Nel 2007 la Lazio di Delio Rossi giocò una grande gara all’Olimpico, bissando il 2-2, ma perse nettamente al Bernabeu (3-1). Due volte la Lazio ha prevalso ai rigori in altrettante amichevoli estive disputate in Spagna, contro una sconfitta, sempre ai rigori, patita in casa.

I campioni in carica del Bayern, infine, furono invitati per il gran gala dello scudetto 1974: esclusa dalle Coppe Europee per gli incidenti seguiti alla gara di Coppa UEFA contro l’Ipswich, la Lazio si consolò con l’amichevole di lusso giocata contro i bavaresi, anche allora freschi di conquista del massimo trofeo europeo e, molti di loro, campioni del mondo con la nazionale che nel ’74 batté la Grande Olanda. Finì 1-1, con Franzoni a pareggiare, nel finale, il gol iniziale di Schwarzenbeck, regalandosi una serata da raccontare ai nipoti.

Comunque vada sarà durissima, ma la Lazio si è guadagnata sul campo questo onore.
(dati da Laziowiki e Laziopage)

Prima della battaglia

Una vigilia passata quasi sotto silenzio, complice il calendario serrato e la nostra tendenza a parlarci addosso sui social e in giro per il web. Eppure Lazio-Bruges è la porta per arrivare alla seconda fase della Champions League, dalla quale la Lazio manca dal 2001. Allora fu un secondo girone, oggi sarebbe l’eliminazione diretta, ottavo di finale, vicino al limite toccato nell’anno dell’ultimo scudetto, con l’eliminazione ai quarti figlia di una sciagurata serata al Mestalla di Valencia, che ci impedì di arrivare in fondo alla competizione, con una squadra in grado di trionfare.

Oggi il valore della Lazio nel contesto internazionale non è così alto, ma si tratterebbe, comunque, del punto più alto raggiunto nel terzo millennio e nell’era lotitiana. Col Bruges basterà un pareggio, ma si spera tutti in una vittoria che porti prestigio, soldi, punteggio per il ranking europeo e un grande gala negli ottavi di finale. Senza pubblico, ma con la voglia di misurarsi in una competizione esaltante.

Se si dovesse perdere si rimarrà in Europa, ritentando la sorte in Europa League. Un torneo di consolazione, se si sta nella competizione più importante. L’obiettivo primario però è rimanere in Champions League: in fondo alla stagione, restando tra le prime quattro; domani, centrando una qualificazione storica.

Non dimentichiamo Strakosha

Una vecchia passione dei laziali è quella di cercare un paio di capri espiatori a cui dare addosso, durante l’anno, quando le cose non vanno bene.
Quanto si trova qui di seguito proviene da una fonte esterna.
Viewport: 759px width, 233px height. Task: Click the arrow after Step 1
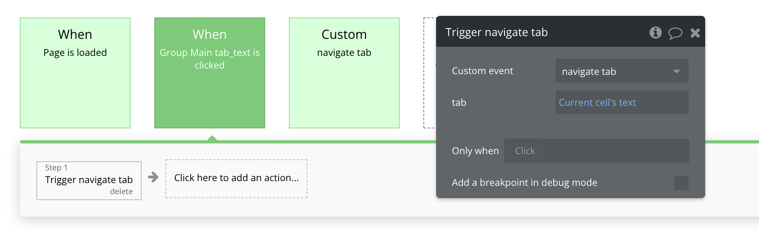click(x=153, y=177)
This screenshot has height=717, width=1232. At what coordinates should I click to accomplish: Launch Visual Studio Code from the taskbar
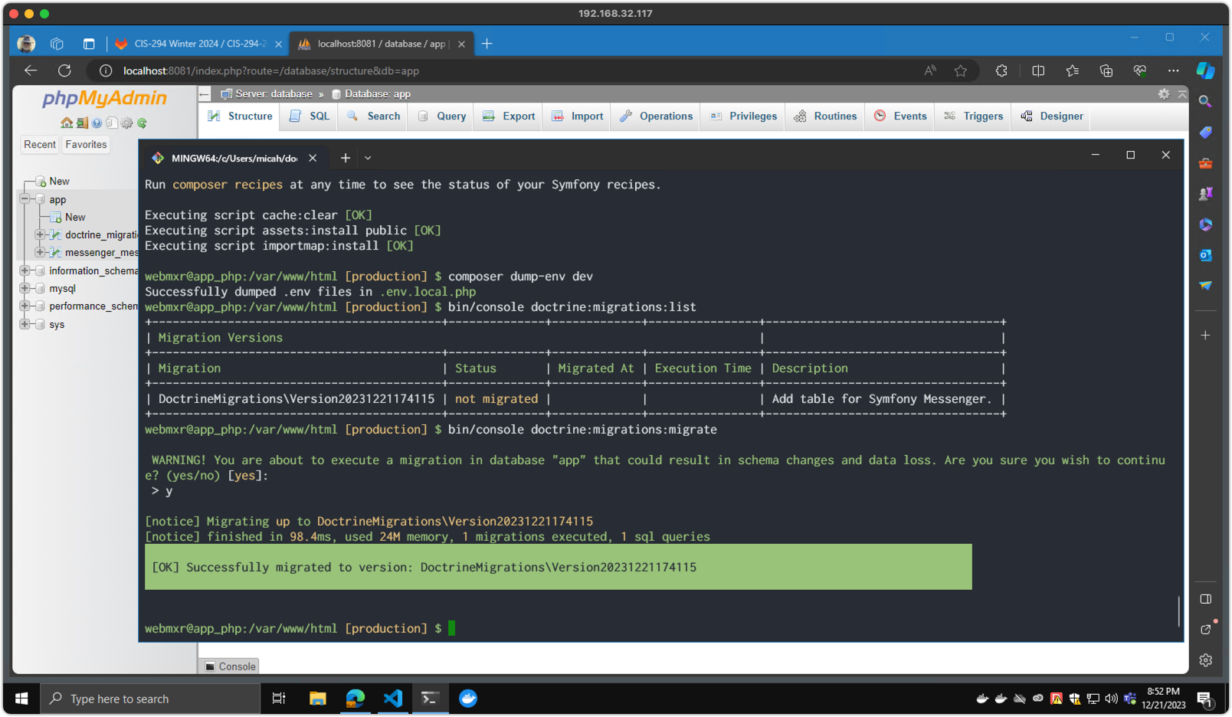pos(392,698)
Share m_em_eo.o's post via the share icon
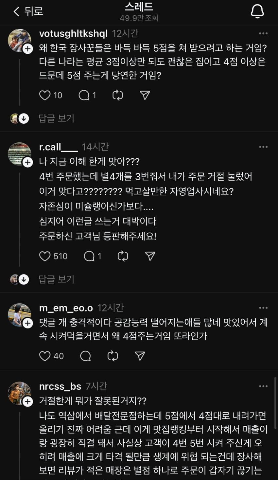The image size is (278, 480). point(140,356)
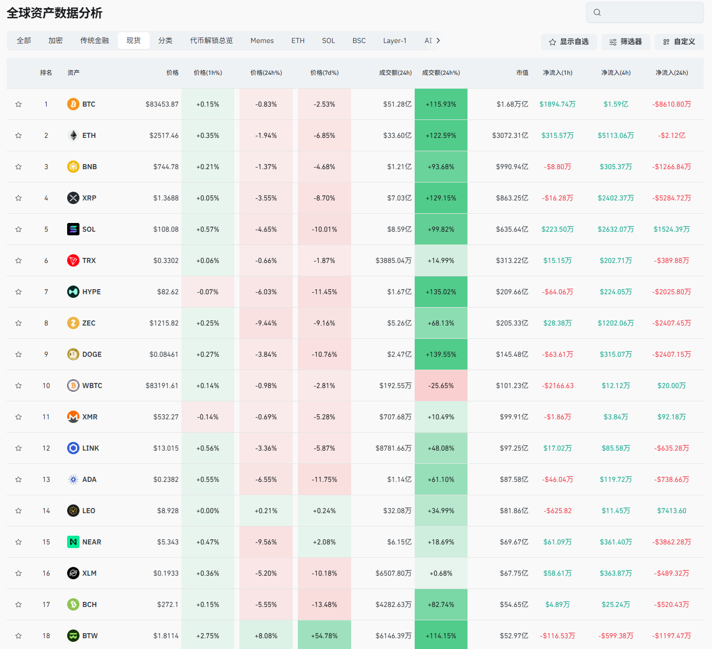Screen dimensions: 712x649
Task: Select the 传统金融 tab
Action: [x=94, y=40]
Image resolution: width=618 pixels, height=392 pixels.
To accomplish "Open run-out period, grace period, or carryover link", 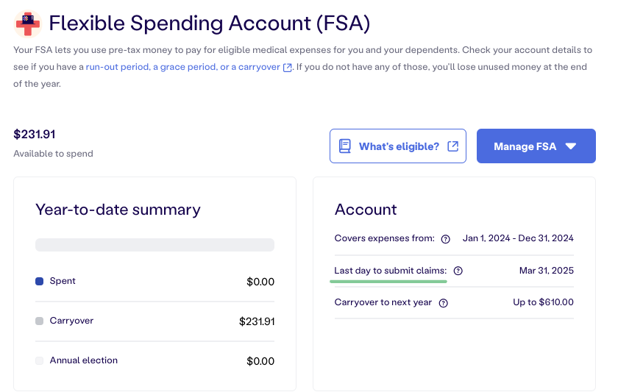I will click(x=183, y=67).
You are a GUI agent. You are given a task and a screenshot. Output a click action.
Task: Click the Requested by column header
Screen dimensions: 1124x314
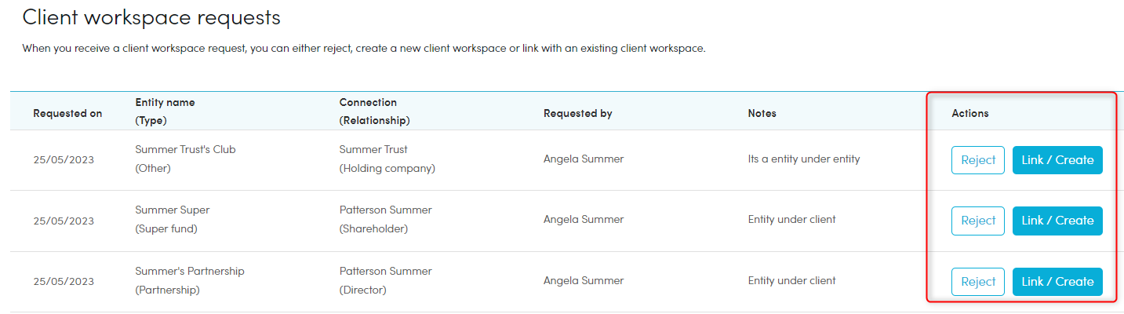(577, 113)
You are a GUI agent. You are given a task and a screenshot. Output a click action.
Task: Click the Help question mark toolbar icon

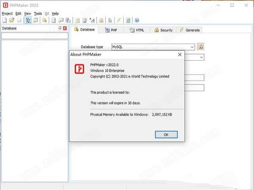tap(137, 20)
L’arrivo dell’ottimo Reina, portiere di curriculum e carisma, ha messo in discussione il ruolo del portiere albanese, nonostante Thomas sia stato protagonista in occasione dei trofei conquistati negli ultimi anni e abbia già giocato 150 volte (148, per l’esattezza) con la maglia della Lazio, a soli 25 anni. Strakosha si è dovuto fermare a causa del Covid e attraversa un periodo un po’ sfortunato, ma lavora per rientrare, sapendo di aver lasciato i guanti in ottime mani. Speriamo si riprenda presto e che gli ipercritici gli diano atto di quanto già fatto e di quanto sarà in grado ancora di fare. Resta uno dei migliori portieri del campionato e tornerà a dimostrarlo.